Challenges: We made the following key observations about the challenges faced in diagnosing performance issues in large scale cloud services:

  1. Triaging - Triaging is the process of prioritizing and determining which issue should be investigated and subsequently fixed. This is critical since it can take anywhere from hours to days to root cause and fix an issue. DevOps engineers consider various factors while triaging issues:

    1. What is the impact of the issue? How many customers or requests are being impacted?

    2. Is the issue localized or global?

    3. Is it a known issue? If yes, has the impact increased?

    4. Has this issue occurred in the past?

    Triaging performance issues is non-trivial because engineers have to estimate the scope and impact of issues by taking into account historical data.

  2. Volume of logs - A large scale service can generate anywhere from gigabytes to 100s of terabytes of logs every day. Manual querying and processing of logs for root causing issues is not scalable. Also, it is very expensive in terms of time and space to load such large amount of data in tools like Excel or in an SQL database.

  3. High cardinality attributes - Log attributes from large scale services usually have high cardinality, making it infeasible to manually explore various combinations for root causing issues. For instance, in the Orion service, which is one of the case studies for DeCaf, there are more than O(1M) organizations. The KPIs can regress for a subset of these organizations which makes it important to include such high cardinality data in diagnosing regressions. In Table 1, we list the type of cardinality of the some of the attributes from the Orion logs.

  4. Mixed attributes and KPI labels - Logs can contain both categorical and continuous features. For instance, in the Orion service logs, we have both categorical features like backend, front end machines, and continuous features like sub-component latencies.

    Similarly, the log attributes for KPIs can also be categorical and continuous. While latency is a continuous metric, request status is a binary categorical variable (success or fail).

  5. Interpretability - It is easier for DevOps engineers to investigate issues if the scope, performance impact and historical data is provided. One of the key insights which enabled us to successfully deploy DeCaf to multiple services within Microsoft is to make the results interpretable both quantitatively and qualitatively.

Attribute Type Cardinality
Organization Categorical ~1M
Server Categorical ~10K
ApiPath Categorical ~1K
AppId Categorical ~100
CapacityUnit Categorical ~100
UserAgent Categorical ~100
DataCenterTarget Categorical ~10
DataCenterOrigin Categorical ~10
Forest Categorical ~10
UserCategory Categorical ~10
BuildVersion Categorical ~10
UserCache L1 Latency Continuous -
LoadBalancer Latency Continuous -
Auth Latency Continuous -
Table 1. Sample attributes from the Orion logs

3. Related work

Leveraging machine learning techniques to perform diagnostics on service logs has been the focus of much research over the past couple of decades (Bodik et al., 2010; Yim, 2016; Chen et al., 2004).

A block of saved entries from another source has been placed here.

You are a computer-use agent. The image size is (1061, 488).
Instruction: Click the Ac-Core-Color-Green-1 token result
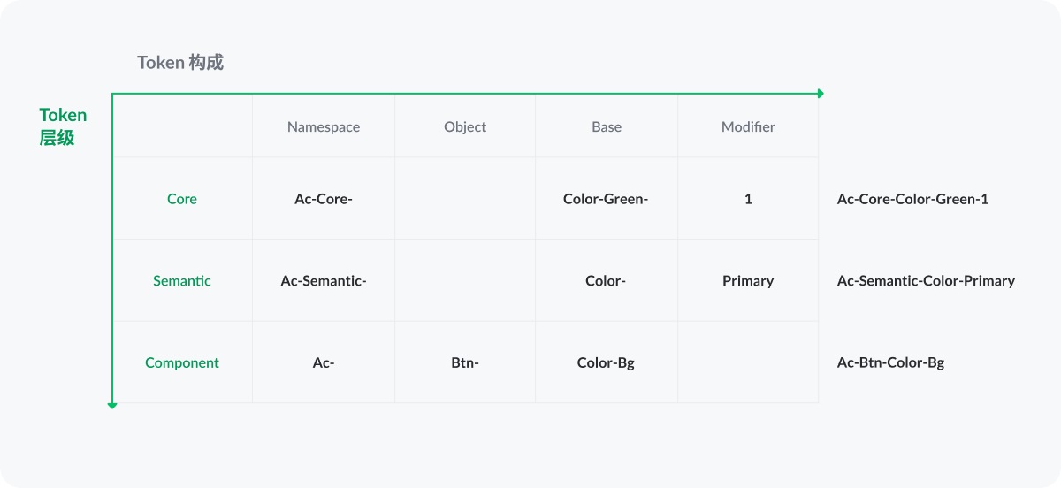point(912,199)
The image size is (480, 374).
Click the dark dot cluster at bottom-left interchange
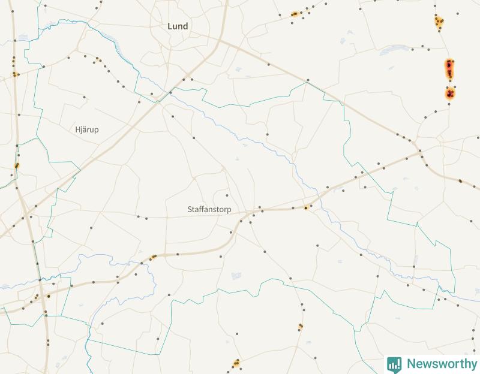(49, 296)
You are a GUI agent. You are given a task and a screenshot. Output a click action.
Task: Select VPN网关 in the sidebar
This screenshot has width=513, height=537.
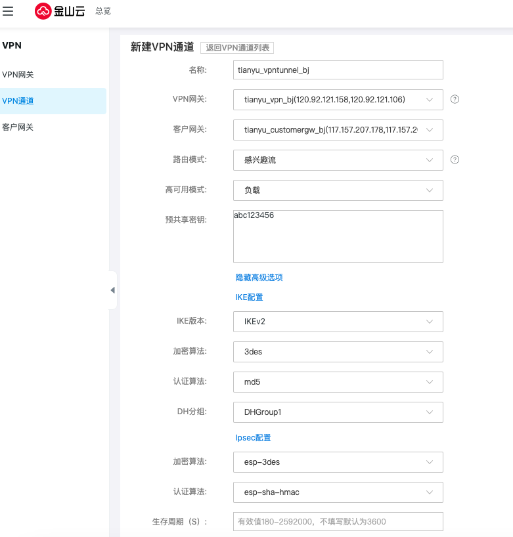tap(18, 75)
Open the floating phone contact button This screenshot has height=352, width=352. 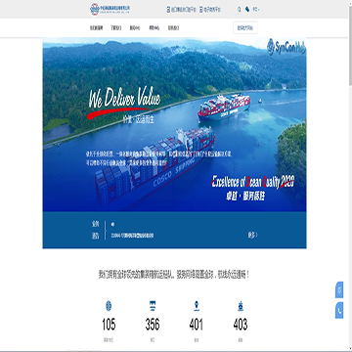(x=339, y=310)
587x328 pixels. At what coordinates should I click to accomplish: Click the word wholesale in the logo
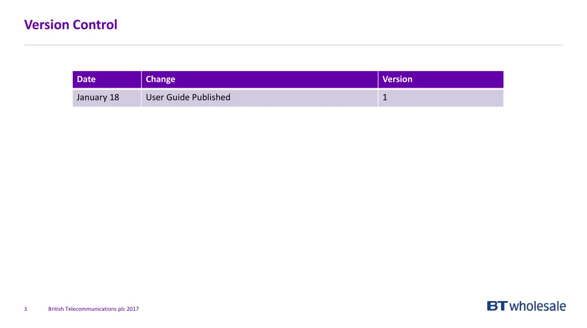(x=538, y=306)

Bodik et. al (Bodik et al., 2010) rely on anomaly signatures of known issues along with regression models for diagnosing failures in data centers. Chen et. al (Chen et al., 2004), use classification trees to root cause failure rates in a large internet website like eBay. Cohen et. al (Cohen et al., 2004)

use Tree-Augmented Bayesian Networks to identify combinations of system level metrics which are correlated with non-compliance of SLOs. Nair et. al

(Nair et al., 2015) using hierarchical detectors with time series anomaly detection to diagnose issues. (Duan et al., 2009; Farshchi et al., 2015) combines clustering and anomaly detection techniques for root causing. However, clustering and anomaly detection based methods are not feasible for high cardinality data. We distinguish our work by proposing a simple end-to-end system which can a) handle heterogeneous and high cardinality O(1M) data, b) diagnose different types of KPIs, c) can automatically rank and triage the discovered issues, d) detect previously unknown issues.

A lot of prior work has also focused on analyzing raw service logs to extract meaningful events and diagnose abnormal system behavior. Xu et. al (Xu et al., 2009) jointly analyze source code and console logs to extract features and perform anomaly detecting on these feature collections. Deeplog (Du et al., 2017) models the sequence of events producing log files using LSTMs and constructs workflows to aid in root causing when it is inferred that the log patterns have deviated from the trained model. LogCluster (Vaarandi and Pihelgas, 2015) groups together log messages to construct representative log sequences thereby assisting engineers in diagnosing failures. Distalyzer (Nagaraj et al., 2012) consumes two sets of logs, one with good performance and one with bad performance to extract systems behaviors that diverge the most across the two sets of logs and are correlated with bad system performance. AUDIT (Luo et al., 2018) takes a slightly orthogonal path by setting up lightweight triggers to identify the first instance of a problem and then uses blame-proportional logging to when the problem reoccurs. Zawawy et. al (Zawawy et al., 2010) propose a log reduction framework which filters and interprets a subset of streaming log data in order to perform root cause analysis. In this work, we diagnose issues by using existing structured data logged by cloud services. It is a reasonable constraint to work under because most large-scale services log structured data to simplify monitoring, debugging and analytics.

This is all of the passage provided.